TEXTO EXTRAÍDO:
════════
En el cristianismo que tiene sus raíces en la Iglesia antigua, es decir, el católico y el ortodoxo, existe la práctica de dirigirse a los santos a fin de que intercedan ante Dios. Esa práctica se dirigía al principio solo a los mártires, pero la veneración pasó enseguida a personas que vivieron siguiendo el ejemplo de Cristo, aunque murieran de forma natural. Al contrario de lo que piensan los protestantes, esta práctica no es blasfema, porque se refiere a la idea cristiana de la vida eterna de los santos divinizados gracias a Cristo, contenida en particular en la primera epístola de San Juan: se trata de una comunión de personas santas en la divina del Hijo, por lo que dirigirse a un santo es como dirigirse directamente a Dios.

Para el cristianismo, cada santo mantiene su yo y no se confunde, despersonalizándose, en el Divino, al contrario que algunas filosofías y religiones orientales.
════════
ENTRADAS PROPORCIONADAS:
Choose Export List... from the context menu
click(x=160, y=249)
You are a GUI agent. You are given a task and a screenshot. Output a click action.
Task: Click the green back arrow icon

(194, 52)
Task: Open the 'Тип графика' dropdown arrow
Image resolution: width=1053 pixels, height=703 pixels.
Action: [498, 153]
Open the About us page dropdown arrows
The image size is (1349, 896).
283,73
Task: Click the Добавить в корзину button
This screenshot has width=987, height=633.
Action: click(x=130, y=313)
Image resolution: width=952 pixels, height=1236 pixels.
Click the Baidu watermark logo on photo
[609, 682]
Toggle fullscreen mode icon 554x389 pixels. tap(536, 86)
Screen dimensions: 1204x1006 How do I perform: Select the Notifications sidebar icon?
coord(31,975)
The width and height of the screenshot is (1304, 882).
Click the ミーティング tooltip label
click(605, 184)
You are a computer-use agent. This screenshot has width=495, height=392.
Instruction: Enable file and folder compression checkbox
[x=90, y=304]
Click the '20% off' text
════════
QUÉ HARÁS:
Según el texto extraído, ¿a quiénes se dirigía al principio la práctica de pedir la intercesión de los santos? Las filas provienen de otra fuente.

SOLUCIÓN:
Solo a los mártires.